### Texto de origem
No entanto, a hipótese da higiene não explica completamente o aumento das alergias. Os investigadores descobriram que uma exposição elevada a determinados alimentos (como o marisco na Ásia), está por vezes associada a uma maior prevalência de alergias a esse alimento. É aqui que a hipótese da dupla exposição entra em cena: uma criança é exposta a vestígios de um alérgeno – inalando-o ou tocando-lhe - antes de o ingerir.

Robert A. Wood, chefe da Divisão de Alergia e Imunologia Eudowood, no Centro Pediatrico Johns Hopkins, dá o exemplo de um progenitor que aplica creme na pele do seu bebé. Se o progenitor tiver uma quantidade minúscula de proteína de amendoim nas suas mãos, a teoria defende que isso poderá fazer com que a criança tenha mais probabilidades de vir a desenvolver alergia aos amendoins.

Estas duas hipóteses são, de longe, as mais estudadas. Outras incluem a maneira como as mudanças na forma como cultivamos e embalamos os alimentos e a possibilidade de as alterações alimentares também desempenharem um papel.

Quais os tratamentos disponíveis e o que podemos esperar no futuro?

Os estudos mostram que a prevenção é essencial. A organização sem fins lucrativos Food Allergy Research and Education incentiva as crianças a comerem amendoins assim que possível. O estudo sugere que métodos de prevenção semelhantes também são eficazes noutras alergias alimentares, diz Kim.

Os tratamentos enquadram-se em duas categorias: imunoterapia, que aumenta a tolerância ao alergeno através da administração de pequenas doses, e biológicos, que travam o anticorpo IgE, responsável pelas reacções alérgicas.

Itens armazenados
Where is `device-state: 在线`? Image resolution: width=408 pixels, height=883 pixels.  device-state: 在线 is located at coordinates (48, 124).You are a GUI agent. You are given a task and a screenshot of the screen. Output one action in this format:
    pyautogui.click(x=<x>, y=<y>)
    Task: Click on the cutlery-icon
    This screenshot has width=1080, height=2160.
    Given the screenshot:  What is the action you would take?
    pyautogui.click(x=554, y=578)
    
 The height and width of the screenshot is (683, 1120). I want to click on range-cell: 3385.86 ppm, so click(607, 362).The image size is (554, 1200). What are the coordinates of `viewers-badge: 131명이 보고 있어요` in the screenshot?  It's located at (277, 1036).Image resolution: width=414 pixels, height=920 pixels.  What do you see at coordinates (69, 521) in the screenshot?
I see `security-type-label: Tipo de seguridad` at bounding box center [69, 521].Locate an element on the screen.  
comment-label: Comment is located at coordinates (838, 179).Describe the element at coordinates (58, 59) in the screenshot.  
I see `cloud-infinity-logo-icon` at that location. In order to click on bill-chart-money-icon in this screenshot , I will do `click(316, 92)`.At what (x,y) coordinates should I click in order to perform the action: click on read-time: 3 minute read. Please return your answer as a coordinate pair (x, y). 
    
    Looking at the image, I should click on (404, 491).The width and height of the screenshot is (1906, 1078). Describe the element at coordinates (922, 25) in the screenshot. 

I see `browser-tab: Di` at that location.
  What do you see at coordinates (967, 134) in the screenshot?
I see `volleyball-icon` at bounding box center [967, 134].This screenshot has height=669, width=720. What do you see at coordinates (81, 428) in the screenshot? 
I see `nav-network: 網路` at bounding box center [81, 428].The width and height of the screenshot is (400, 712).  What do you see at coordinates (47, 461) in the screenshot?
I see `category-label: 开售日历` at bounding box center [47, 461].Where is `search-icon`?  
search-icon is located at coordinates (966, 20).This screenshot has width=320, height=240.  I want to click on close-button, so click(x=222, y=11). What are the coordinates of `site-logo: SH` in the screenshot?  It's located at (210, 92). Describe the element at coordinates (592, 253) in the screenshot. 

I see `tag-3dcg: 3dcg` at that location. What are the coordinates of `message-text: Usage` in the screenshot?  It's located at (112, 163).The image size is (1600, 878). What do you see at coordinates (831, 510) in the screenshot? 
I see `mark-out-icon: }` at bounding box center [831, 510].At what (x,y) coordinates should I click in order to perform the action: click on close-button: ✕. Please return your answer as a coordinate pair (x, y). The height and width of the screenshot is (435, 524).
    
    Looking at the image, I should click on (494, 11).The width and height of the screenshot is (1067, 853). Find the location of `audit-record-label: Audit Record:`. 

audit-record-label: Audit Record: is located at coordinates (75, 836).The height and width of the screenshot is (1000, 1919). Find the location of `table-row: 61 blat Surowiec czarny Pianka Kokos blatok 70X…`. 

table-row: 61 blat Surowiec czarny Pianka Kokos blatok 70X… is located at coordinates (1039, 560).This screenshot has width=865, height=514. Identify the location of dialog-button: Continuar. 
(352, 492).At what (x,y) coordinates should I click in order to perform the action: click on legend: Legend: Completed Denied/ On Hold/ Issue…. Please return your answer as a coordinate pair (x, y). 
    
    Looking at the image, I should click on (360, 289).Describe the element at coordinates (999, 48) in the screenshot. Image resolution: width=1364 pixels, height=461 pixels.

### Descrição da tarefa
Repita na íntegra o texto sobre as alergias alimentares, sem qualquer alteração.

### Resultado do exercício
No entanto, a hipótese da higiene não explica completamente o aumento das alergias. Os investigadores descobriram que uma exposição elevada a determinados alimentos (como o marisco na Ásia), está por vezes associada a uma maior prevalência de alergias a esse alimento. É aqui que a hipótese da dupla exposição entra em cena: uma criança é exposta a vestígios de um alérgeno – inalando-o ou tocando-lhe - antes de o ingerir.

Robert A. Wood, chefe da Divisão de Alergia e Imunologia Eudowood, no Centro Pediatrico Johns Hopkins, dá o exemplo de um progenitor que aplica creme na pele do seu bebé. Se o progenitor tiver uma quantidade minúscula de proteína de amendoim nas suas mãos, a teoria defende que isso poderá fazer com que a criança tenha mais probabilidades de vir a desenvolver alergia aos amendoins.

Estas duas hipóteses são, de longe, as mais estudadas. Outras incluem a maneira como as mudanças na forma como cultivamos e embalamos os alimentos e a possibilidade de as alterações alimentares também desempenharem um papel.

Quais os tratamentos disponíveis e o que podemos esperar no futuro?

Os estudos mostram que a prevenção é essencial. A organização sem fins lucrativos Food Allergy Research and Education incentiva as crianças a comerem amendoins assim que possível. O estudo sugere que métodos de prevenção semelhantes também são eficazes noutras alergias alimentares, diz Kim.

Os tratamentos enquadram-se em duas categorias: imunoterapia, que aumenta a tolerância ao alergeno através da administração de pequenas doses, e biológicos, que travam o anticorpo IgE, responsável pelas reacções alérgicas.